Personal information
- Full name: Christian Mendes Cavalcanti
- Date of birth: 23 December 1972 (age 52)
- Place of birth: Rio de Janeiro, Brazil
- Height: 1.81 m (5 ft 11 in)
- Position: Goalkeeper

Team information
- Current team: FC Hörbranz
- Number: 1

Youth career
- Palestra

Senior career*
- Years: Team / Apps / (Gls)
- 1991–1998: São Caetano / 80 / (0)
- 1999–2004: FC Lustenau 07 / 175 / (2)
- 2004–2005: FC Kreuzlingen / 35 / (0)
- 2005–2006: Chur 97 / 28 / (0)
- 2006–2007: FC Höchst / 35 / (0)
- 2007–2008: Austria Lustenau / 31 / (0)
- 2008–2009: FC Höchst / 33 / (0)
- 2009–2014: Austria Lustenau / 147 / (0)
- 2014–2015: SC Röthis / 50 / (0)
- 2015: DSV Dornbirn / 17 / (0)
- 2016–2019: FC 08 Villingen / 78 / (0)
- 2019–2020: 1. FC Rielasingen-Arlen / 19 / (0)
- 2020–2021: FC Arbon 05
- 2021: VfB Bezau / 0 / (0)
- 2021: FC St. Margrethen
- 2022–: FC Hörbranz / 31 / (0)

Managerial career
- 2015: Austria Lustenau II
- 2011: SC Göfis
- 2016: FC Singen
- 2021: VfB Bezau

= Christian Mendes =

Brazilian football player and manager (born 1972)

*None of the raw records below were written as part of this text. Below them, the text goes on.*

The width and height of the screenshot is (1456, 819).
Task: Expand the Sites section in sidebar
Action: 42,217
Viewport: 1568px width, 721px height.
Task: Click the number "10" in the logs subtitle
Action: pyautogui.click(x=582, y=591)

Christian Mendes Cavalcanti (born 23 December 1972) is a Brazilian footballer who plays as a goalkeeper for Vorarlbergliga club FC Hörbranz. He has also worked as a player-coach. He holds Austrian citizenship.

==Playing career==
Mendes started his football career in his native Brazil, playing for Palestra and São Caetano. He then moved to Austria, where he played most of his career in the lower tiers of Austrian football, mainly in the province of Vorarlberg, beside stints in Switzerland and Germany. Most notably, he had two spells with Austria Lustenau and also worked for the club as a youth coach.

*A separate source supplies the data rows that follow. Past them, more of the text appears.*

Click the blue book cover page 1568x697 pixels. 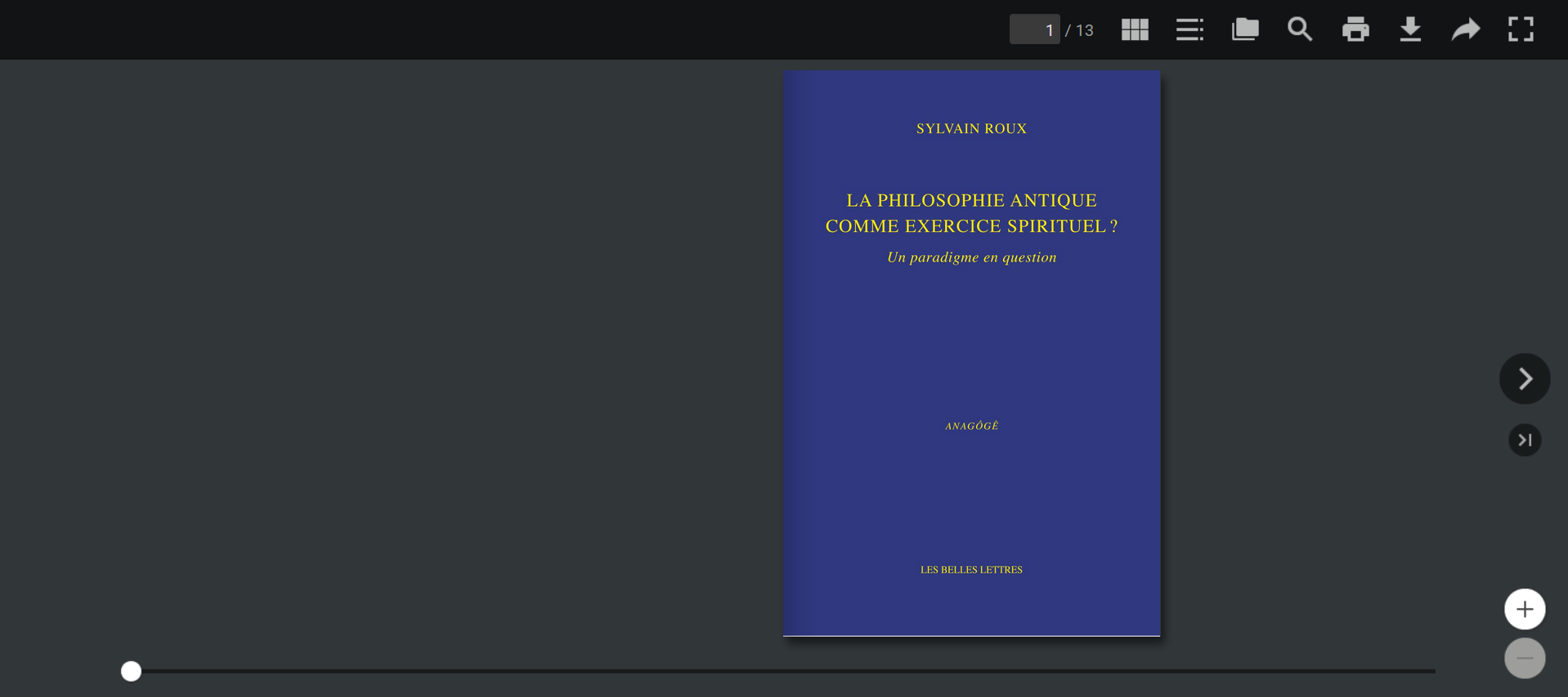[x=971, y=351]
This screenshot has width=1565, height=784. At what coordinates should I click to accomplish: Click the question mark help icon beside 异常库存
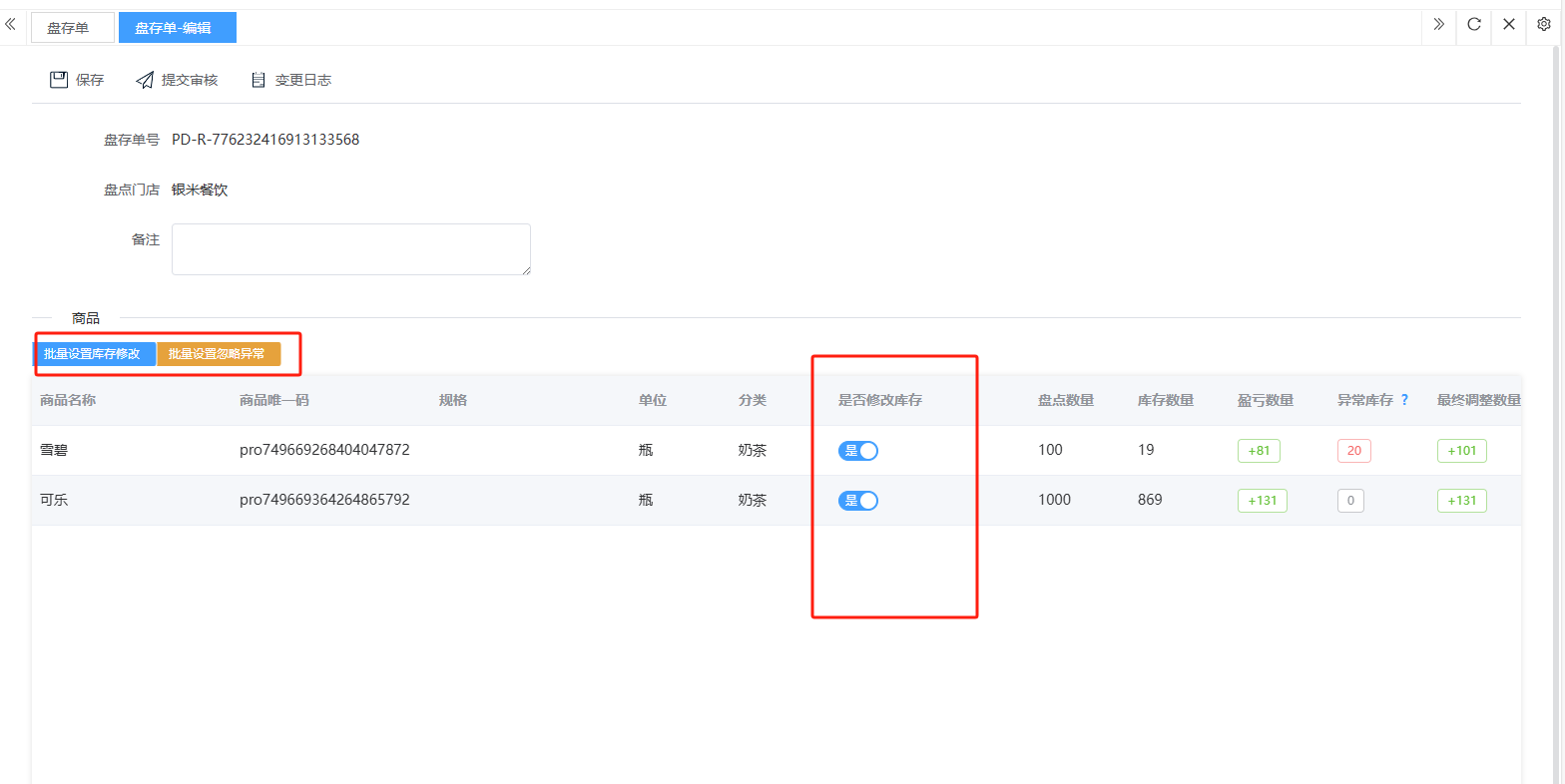(1404, 400)
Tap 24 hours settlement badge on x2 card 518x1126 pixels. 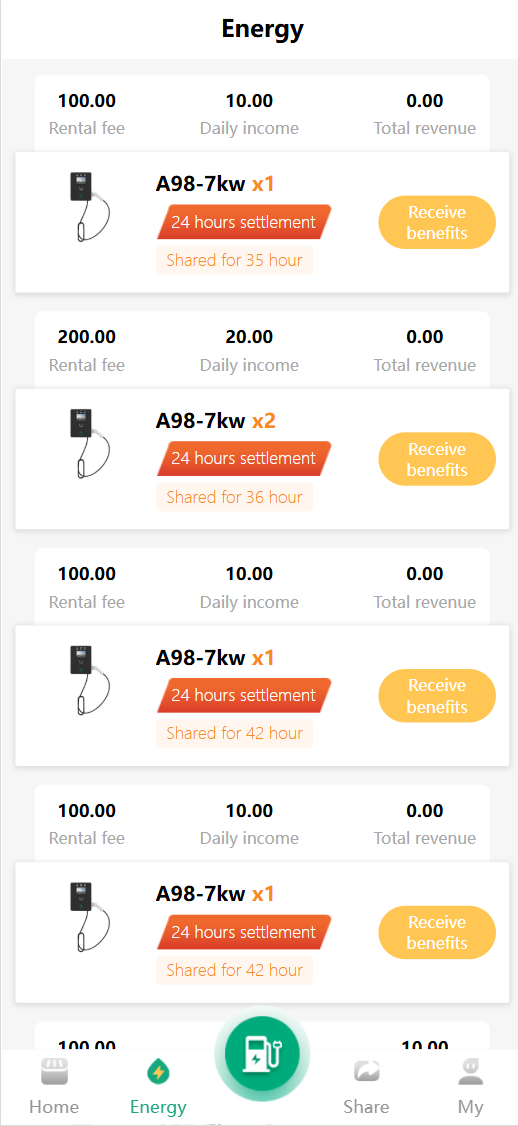coord(244,458)
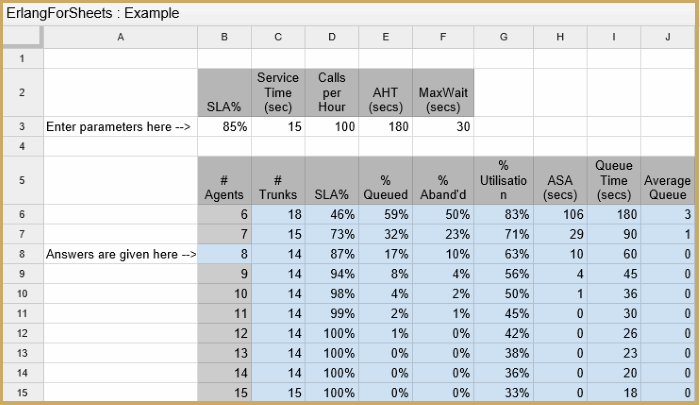Select column D header
700x405 pixels.
point(331,37)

After Mendes was dismissed as player-coach at VfB Bezau, he began playing for FC St. Margrethen in the summer of 2021 at the age of 48. In October 2021, it was announced that Mendes would move to FC Hörbranz from January 2022. He made his debut for Hörbranz on 19 March 2022, starting in a 1–0 loss to SK Meiningen.

==Managerial career==
In January 2015, Mendes was appointed head coach of SC Göfis in the Vorarlbergliga; his first managerial job. He was dismissed in May 2015.

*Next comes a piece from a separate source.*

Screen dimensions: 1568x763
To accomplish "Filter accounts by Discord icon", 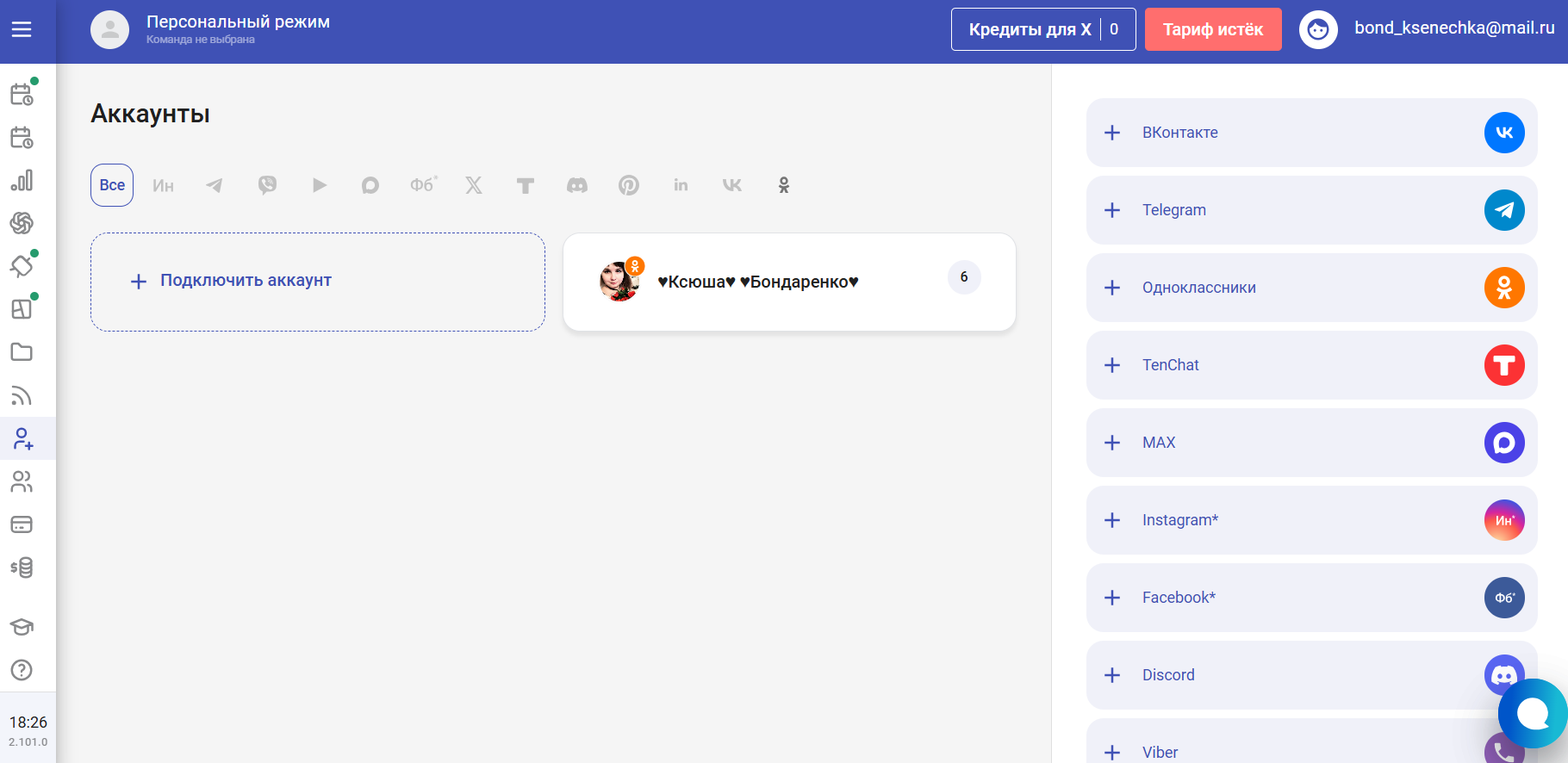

In January 2016, he took over as head coach of FC Singen 04 in the German Verbandsliga Südbaden, functioning as a player-coach. The club finished bottom of the league table in the 2015–16 season.

Mendes became head coach of VfB Bezau on 3 May 2021. He only coached the team through five matches in the Vorarlbergliga before being dismissed in August 2021.